I had spent the summer Saturday by myself, meandering through a part of the city I was still, after 30 years here, unfamiliar with, and it had yielded up a banquet of pleasure. A small, old, redbrick church, and next to it, protected by a black wrought-iron fence, a pristine lawn dotted with pale, deep-set gravestones, tilting one way and another in the dappled late-afternoon sunlight. A hidden lane, bright green moss sprouting thickly between its cobblestones, leading down toward the riverbank and a series of playful bronze sculptures of baby animals tumbling in the grass.

Around suppertime I realized that I wasn't far from one of my favorite restaurants. I rarely go there, because it's expensive and always packed, but I thought I might be able to sit at the bar and have a dozen of their tasty oysters and a glass of wine. After all the meandering, I was very hungry. I could see from the street that there was one seat left at the bar, already crowded with people who seemed to have recently napped and showered and spent some time figuring out what to wear and who now looked especially fine and happy to see one another. I was feeling a little bit like Pigpen, in my dusty sandals and shift. But I wanted those oysters. (And that glass of Chablis.) So I went in, navigated the crowd, excuse me'd over to the empty seat, and sat down, a bit self-consciously. I was a middle-aged woman alone at a bar among strangers. Where were my friends? Didn't I have any? My own personal bugaboo settled over me like a soggy towel, seriously dampening my pleasure: Was this experience my first step on the path that leads inexorably to rubber-soled flats, loose, tentlike garments, and an obsessive interest in public television?

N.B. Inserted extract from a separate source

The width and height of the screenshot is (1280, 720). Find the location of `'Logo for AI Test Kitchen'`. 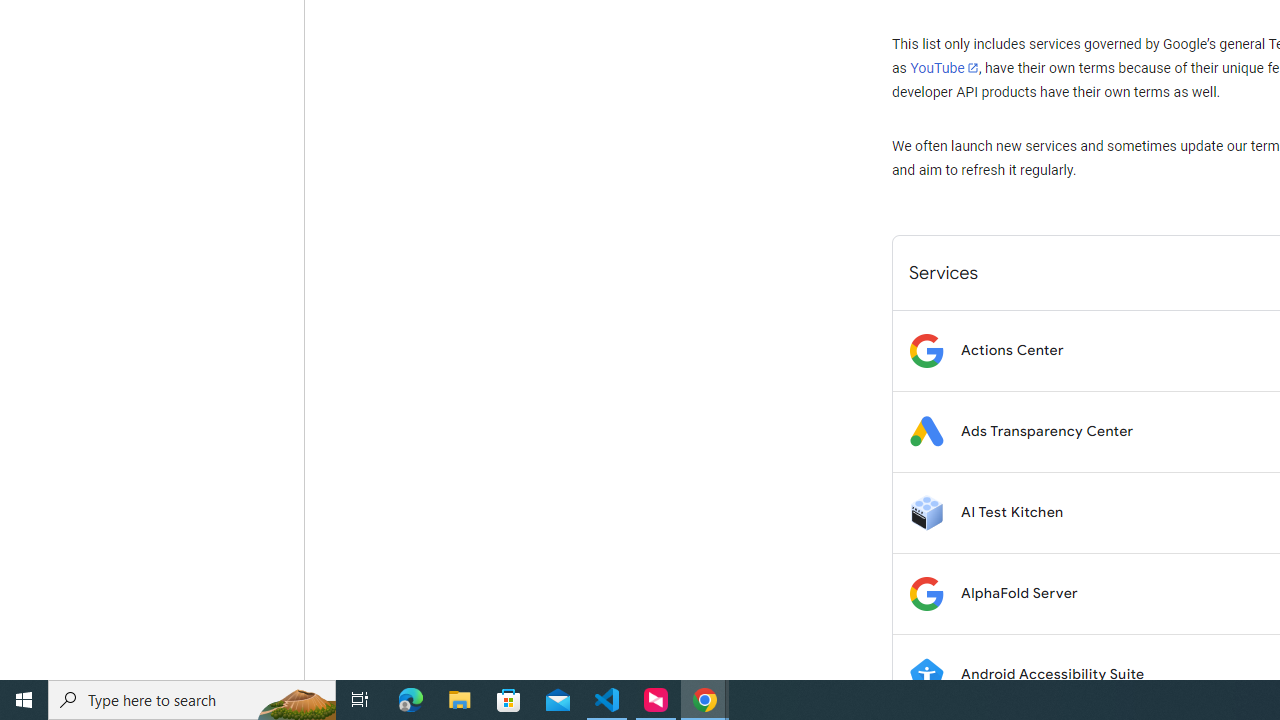

'Logo for AI Test Kitchen' is located at coordinates (925, 511).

I sighed aloud. If that was my future, I might as well enjoy myself getting there. I asked the bartender to recommend a wine. He offered me a taste of something delicious. The first dozen oysters were so astoundingly good, I had to have a second. As I was savoring them—deeply savoring them—I became aware of the couple sitting next to me. He was chattering animatedly while she, half-listening, watched my every slurp and sip. Finally, she interrupted him: "I have to have what she's having," she said, pointing at my plate.

I was completely happy. Why had I felt a need to judge or label myself? (Middle-aged woman eating and drinking alone, no friends, crazy lady.) I've been running away from being alone all my life, even though I often enjoy it. I've avoided it because Loneliness, Being Alone's ugly stepsister, is uncomfortable, sometimes painful. It's the pain that sociologist Robert S. Weiss, PhD, describes as "separation distress without an object": You're longing for connection but don't know with what or whom. Which—in me, anyway—leads to a kind of emotional chaos. Not long after my date with the oysters, I began to wonder what would happen if I could tolerate that distress without reaching out to anchor myself with a phone call or an e-mail, a book, the television, a plate of shellfish. If I could just be with the loneliness without trying to fix it. To do that, I'd have to let go of the judgments I'd attached to being alone—that it's a problem, a punishment for not being good enough in some way.